- [TASK DETAILS] Your answer should be the complete set of entries, transcribed exactly.

- [INPUT DATA]

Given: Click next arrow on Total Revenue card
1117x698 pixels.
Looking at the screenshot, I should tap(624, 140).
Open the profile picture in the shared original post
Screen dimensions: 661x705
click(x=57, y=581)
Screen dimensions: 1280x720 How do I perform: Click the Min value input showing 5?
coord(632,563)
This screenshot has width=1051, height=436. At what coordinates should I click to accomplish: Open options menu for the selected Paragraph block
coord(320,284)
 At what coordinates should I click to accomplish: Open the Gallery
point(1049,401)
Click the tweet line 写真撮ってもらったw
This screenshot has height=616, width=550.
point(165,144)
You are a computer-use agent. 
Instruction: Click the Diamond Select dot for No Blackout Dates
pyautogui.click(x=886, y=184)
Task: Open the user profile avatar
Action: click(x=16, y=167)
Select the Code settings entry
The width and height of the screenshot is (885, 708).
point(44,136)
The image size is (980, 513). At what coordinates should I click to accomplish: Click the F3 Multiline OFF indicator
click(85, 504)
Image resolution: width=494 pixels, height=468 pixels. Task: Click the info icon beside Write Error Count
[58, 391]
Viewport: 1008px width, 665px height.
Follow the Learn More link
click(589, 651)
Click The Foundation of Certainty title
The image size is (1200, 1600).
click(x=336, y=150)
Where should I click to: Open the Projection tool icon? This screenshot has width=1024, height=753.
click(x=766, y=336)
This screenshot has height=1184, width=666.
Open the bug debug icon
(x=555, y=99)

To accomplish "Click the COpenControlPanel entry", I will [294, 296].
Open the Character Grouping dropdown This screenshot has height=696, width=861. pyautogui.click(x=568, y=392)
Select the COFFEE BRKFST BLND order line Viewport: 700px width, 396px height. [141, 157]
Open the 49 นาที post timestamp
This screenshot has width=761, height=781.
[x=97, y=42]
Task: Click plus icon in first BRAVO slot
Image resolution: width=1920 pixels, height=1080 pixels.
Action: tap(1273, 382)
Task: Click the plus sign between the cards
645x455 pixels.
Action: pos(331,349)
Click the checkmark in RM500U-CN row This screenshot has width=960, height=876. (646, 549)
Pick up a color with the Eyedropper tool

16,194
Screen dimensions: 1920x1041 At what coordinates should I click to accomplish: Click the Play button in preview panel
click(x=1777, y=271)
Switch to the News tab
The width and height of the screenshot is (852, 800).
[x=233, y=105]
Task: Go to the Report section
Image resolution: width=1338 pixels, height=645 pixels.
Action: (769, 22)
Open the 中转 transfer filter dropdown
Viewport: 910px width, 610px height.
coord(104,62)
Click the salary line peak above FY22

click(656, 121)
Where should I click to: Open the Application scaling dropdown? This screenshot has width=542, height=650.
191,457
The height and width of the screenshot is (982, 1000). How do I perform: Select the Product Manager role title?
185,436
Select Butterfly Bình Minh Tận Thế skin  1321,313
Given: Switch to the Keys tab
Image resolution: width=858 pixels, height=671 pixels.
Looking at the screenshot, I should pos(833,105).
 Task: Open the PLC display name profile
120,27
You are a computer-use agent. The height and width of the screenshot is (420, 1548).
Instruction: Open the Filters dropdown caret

- [RESULT FOR THIS TASK]
Given: Click next arrow on Total Revenue card
1117x698 pixels.
Looking at the screenshot, I should tap(624, 140).
Open the profile picture in the shared original post
Screen dimensions: 661x705
click(x=57, y=581)
Screen dimensions: 1280x720 How do I perform: Click the Min value input showing 5?
coord(632,563)
This screenshot has width=1051, height=436. At what coordinates should I click to accomplish: Open options menu for the selected Paragraph block
coord(320,284)
 At what coordinates should I click to accomplish: Open the Gallery
point(1049,401)
Click the tweet line 写真撮ってもらったw
This screenshot has height=616, width=550.
point(165,144)
You are a computer-use agent. 
Instruction: Click the Diamond Select dot for No Blackout Dates
pyautogui.click(x=886, y=184)
Task: Open the user profile avatar
Action: click(x=16, y=167)
Select the Code settings entry
The width and height of the screenshot is (885, 708).
point(44,136)
The image size is (980, 513). At what coordinates should I click to accomplish: Click the F3 Multiline OFF indicator
click(85, 504)
Image resolution: width=494 pixels, height=468 pixels. Task: Click the info icon beside Write Error Count
[58, 391]
Viewport: 1008px width, 665px height.
Follow the Learn More link
click(589, 651)
Click The Foundation of Certainty title
The image size is (1200, 1600).
click(x=336, y=150)
Where should I click to: Open the Projection tool icon? This screenshot has width=1024, height=753.
click(x=766, y=336)
This screenshot has height=1184, width=666.
Open the bug debug icon
(x=555, y=99)

To accomplish "Click the COpenControlPanel entry", I will [294, 296].
Open the Character Grouping dropdown This screenshot has height=696, width=861. pyautogui.click(x=568, y=392)
Select the COFFEE BRKFST BLND order line Viewport: 700px width, 396px height. [141, 157]
Open the 49 นาที post timestamp
This screenshot has width=761, height=781.
[x=97, y=42]
Task: Click plus icon in first BRAVO slot
Image resolution: width=1920 pixels, height=1080 pixels.
Action: tap(1273, 382)
Task: Click the plus sign between the cards
645x455 pixels.
Action: pos(331,349)
Click the checkmark in RM500U-CN row This screenshot has width=960, height=876. (646, 549)
Pick up a color with the Eyedropper tool

16,194
Screen dimensions: 1920x1041 At what coordinates should I click to accomplish: Click the Play button in preview panel
click(x=1777, y=271)
Switch to the News tab
The width and height of the screenshot is (852, 800).
[x=233, y=105]
Task: Go to the Report section
Image resolution: width=1338 pixels, height=645 pixels.
Action: (769, 22)
Open the 中转 transfer filter dropdown
Viewport: 910px width, 610px height.
coord(104,62)
Click the salary line peak above FY22

click(656, 121)
Where should I click to: Open the Application scaling dropdown? This screenshot has width=542, height=650.
191,457
The height and width of the screenshot is (982, 1000). How do I perform: Select the Product Manager role title?
185,436
Select Butterfly Bình Minh Tận Thế skin  1321,313
Given: Switch to the Keys tab
Image resolution: width=858 pixels, height=671 pixels.
Looking at the screenshot, I should pos(833,105).
 Task: Open the PLC display name profile
120,27
You are a computer-use agent. The height and width of the screenshot is (420, 1548).
Instruction: Open the Filters dropdown caret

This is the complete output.